Dopo la santa messa delle 11 con la presenza del nuovo arcivescovo di Susa, monsignor Cesare Nosiglia, si svolgeranno l’aperitivo e il pranzo conviviale presso l’oratorio Don Caramello, per i quali sono tutti invitati a contribuire, condividendo cibo e bevande. Nel pomeriggio, i festeggiamenti proseguiranno al circolo parrocchiale “Calciotto Villar Dora” in via Almese 28.

L’evento è realizzato con il patrocinio del Comune di Villar Dora in collaborazione con le associazioni del territorio.

La chiesa parrocchiale dei santi Vincenzo e Anastasio, a Villar Dora, risale al XII secolo. Tuttavia, come si può dedurre da alcune date leggibili in varie parti dell’edificio, la struttura negli anni ha subito numerosi rifacimenti. Lo stesso campanile è stato più volte ritoccato, tanto che, a differenza della cella campanaria il cui ultimo intervento risale al 1872, la parte inferiore presenta ancora i tratti tipici dello stile gotico.

Ritratto perlopiù con la veste dalmatica, emblema dei diaconi, o in vari momenti del martirio, Vincenzo è il più illustre martire spagnolo nonché protettore degli orfani, delle vedove e dei poveri. Durante la persecuzione di Diocleziano, il prefetto Daciano lo fece arrestare insieme al suo vescovo Valerio, sottoponendolo a crudeli torture per ottenerne l’abiura. Nonostante le violenze subite, Vincenzo continuò a proclamare la sua fede e il suo desiderio di martirio. Dopo la sua morte (304 d.C.), il corpo fu gettato nel fiume, appesantito da una grossa pietra di macina. Malgrado ciò, il cadavere continuò miracolosamente a galleggiare, permettendo ai fedeli di recuperarlo e di dargli degna sepoltura.
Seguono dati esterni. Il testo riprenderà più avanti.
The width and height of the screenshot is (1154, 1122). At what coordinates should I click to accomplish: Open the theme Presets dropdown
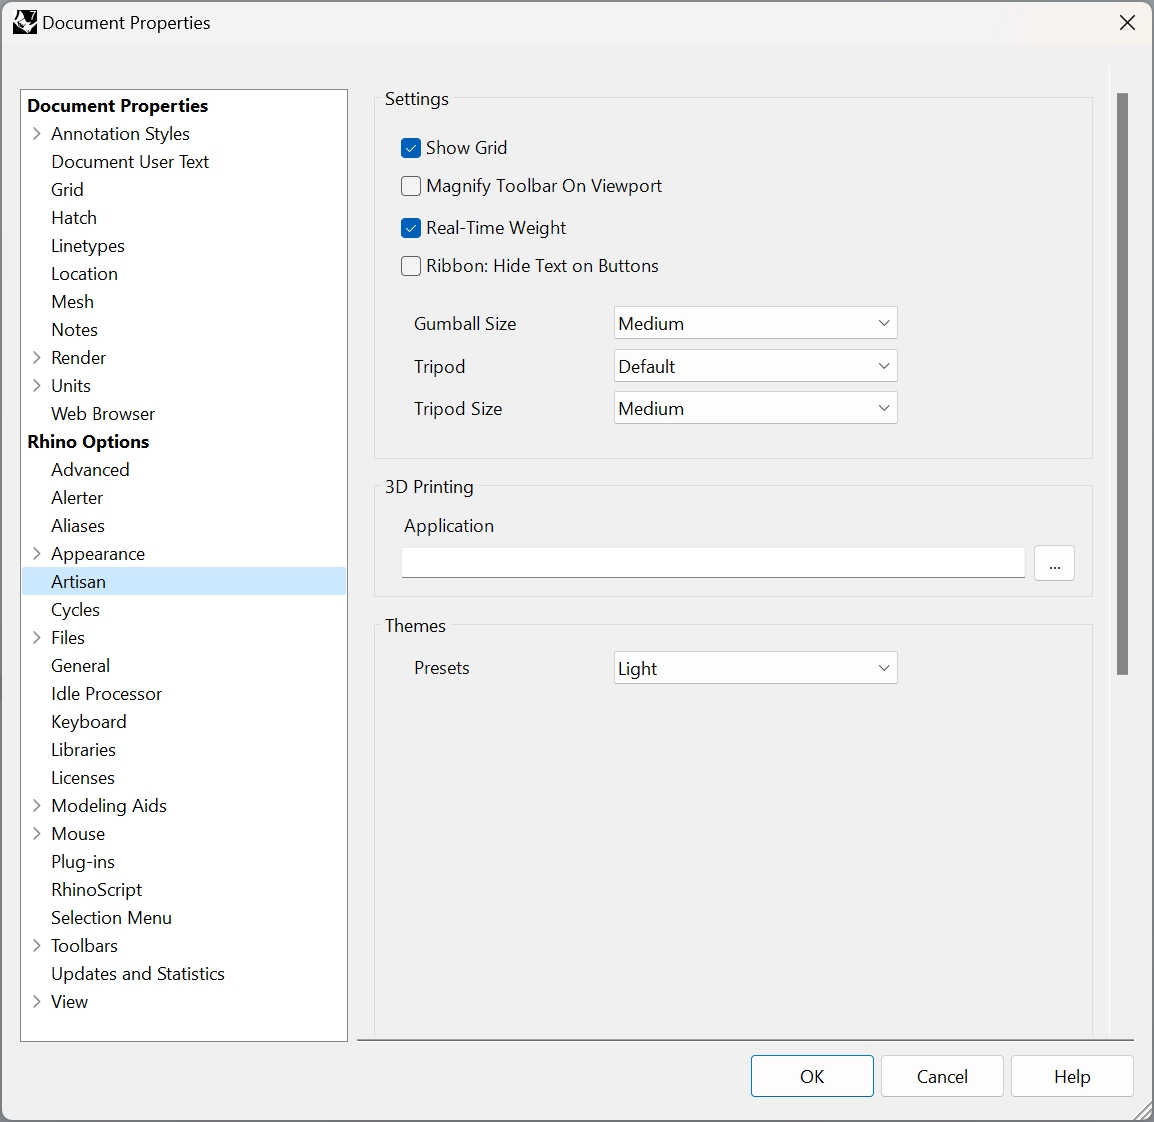coord(755,668)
Nell’VIII secolo le sue spoglie furono portate a Roma e collocate accanto a quelle di sant’Anastasio.

Nel 614 d.C. il persiano Cosroe II invase Mesopotamia, Siria e Palestina; occupata Gerusalemme saccheggiò le chiese e portò in Persia le reliquie della Passione, fra cui la Vera Croce. Nell’esercito persiano vi era un soldato, di nome Magundat, istruito nell’antica religione zoroastriana; egli era colpito dal fatto che i cristiani venerassero la Croce, uno strumento di supplizio, ed ammirava l’eroismo dei martiri. Recatosi a Gerusalemme ebbe il battesimo e mutò il nome in Anastasio, cioè “risorto”; per lungo tempo condusse una vita monastica. Una volta trasferito a Cesarea di Palestina, fu catturato alla presenza dell’imperatore insieme ad altri cristiani. Sottoposto a terribili tormenti, rifiutò di abiurare e predisse la fine del regno di Cosroe; lo portò ad essere strangolato e decapitato nel 628 d.C.

Esattamente dieci giorni dopo il supplizio di Anastasio, Cosroe, sconfitto, fu ucciso da una rivolta dei suoi. Nel 629 d.C. la Vera Croce fu restituita a Gerusalemme, e nel 640 d.C. le reliquie di sant’Anastasio furono portate a Roma e collocate nel monastero delle Aquae Salviae. La Chiesa, detta poi dei Santi Vincenzo e Anastasio, fa parte del complesso abbaziale delle Tre Fontane, nel luogo che ricorda il martirio di San Paolo.

L’unione dei due santi in un’unica memoria, il giorno 22 gennaio, fu sancita nel nuovo Messale Romano del 1570.